What is being asked: Wherever the string "link" turns up in the data, copy the whole line.

[Dataset records]
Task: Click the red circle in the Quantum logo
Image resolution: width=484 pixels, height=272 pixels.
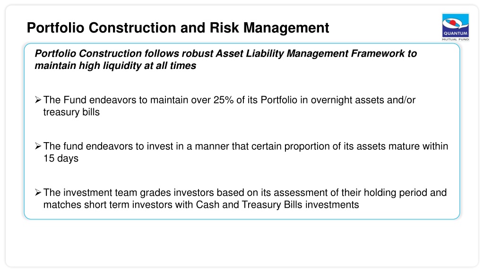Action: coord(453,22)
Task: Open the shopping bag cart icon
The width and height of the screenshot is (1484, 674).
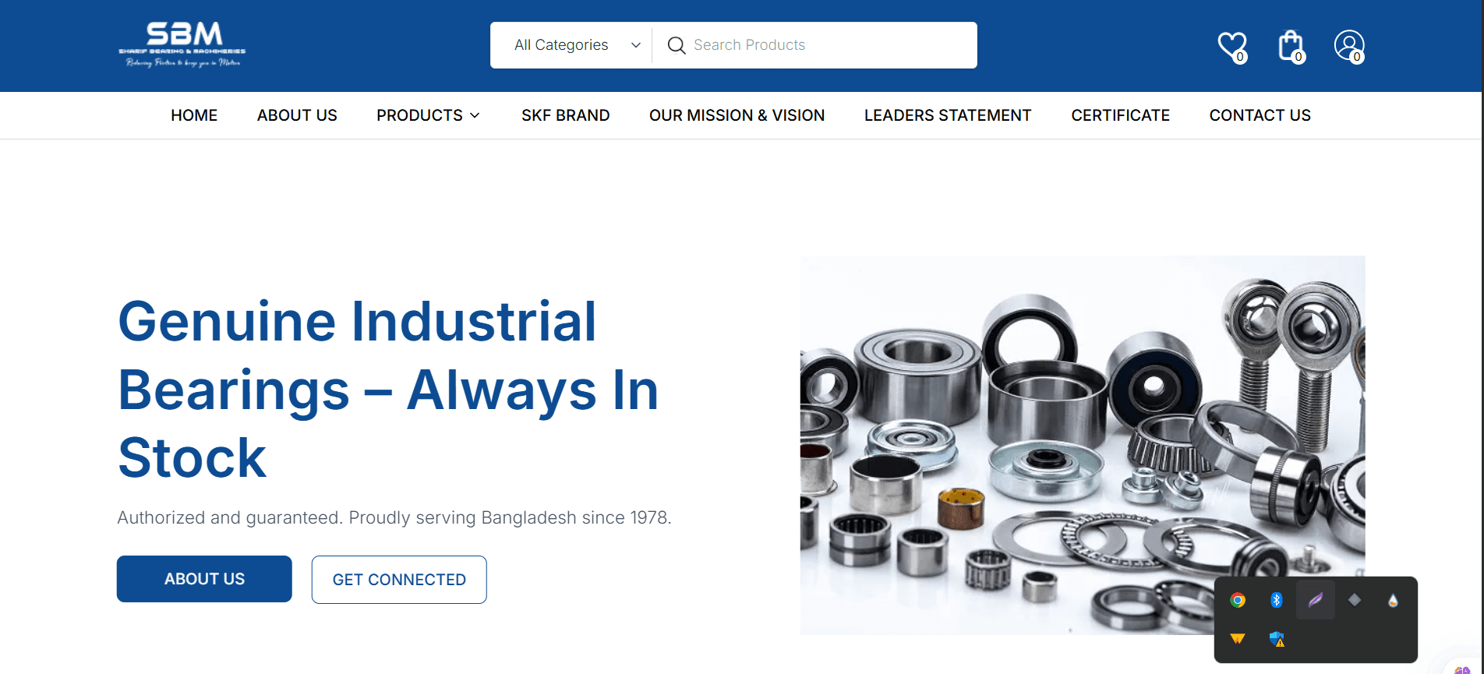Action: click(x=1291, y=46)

---

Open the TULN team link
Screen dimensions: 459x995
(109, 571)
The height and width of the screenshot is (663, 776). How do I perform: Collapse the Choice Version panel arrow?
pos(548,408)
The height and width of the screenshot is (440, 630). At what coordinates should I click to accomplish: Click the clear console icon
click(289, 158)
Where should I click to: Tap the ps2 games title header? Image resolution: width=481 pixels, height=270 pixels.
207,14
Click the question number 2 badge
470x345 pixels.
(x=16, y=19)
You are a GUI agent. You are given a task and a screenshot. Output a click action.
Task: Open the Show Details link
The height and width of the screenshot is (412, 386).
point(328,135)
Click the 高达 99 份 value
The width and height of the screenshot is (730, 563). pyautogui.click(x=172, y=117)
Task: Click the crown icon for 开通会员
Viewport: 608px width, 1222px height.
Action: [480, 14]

* * *

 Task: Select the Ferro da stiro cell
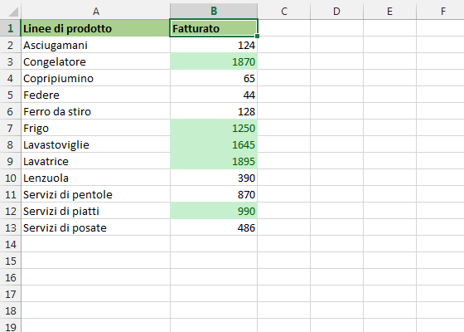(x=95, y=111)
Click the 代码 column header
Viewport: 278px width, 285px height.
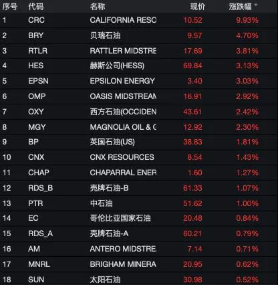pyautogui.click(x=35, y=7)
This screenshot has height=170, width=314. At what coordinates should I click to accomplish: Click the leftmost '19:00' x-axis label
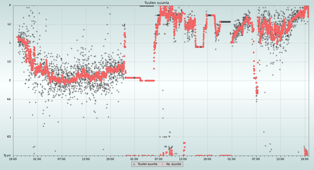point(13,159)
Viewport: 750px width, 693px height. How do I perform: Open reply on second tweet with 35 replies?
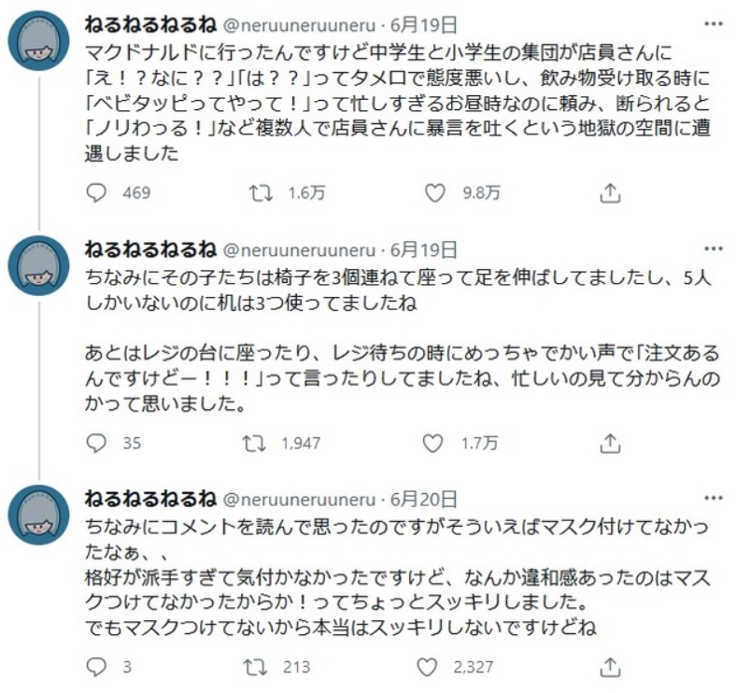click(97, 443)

Written answer:
Open the TULN team link
Task: Open the Show Details link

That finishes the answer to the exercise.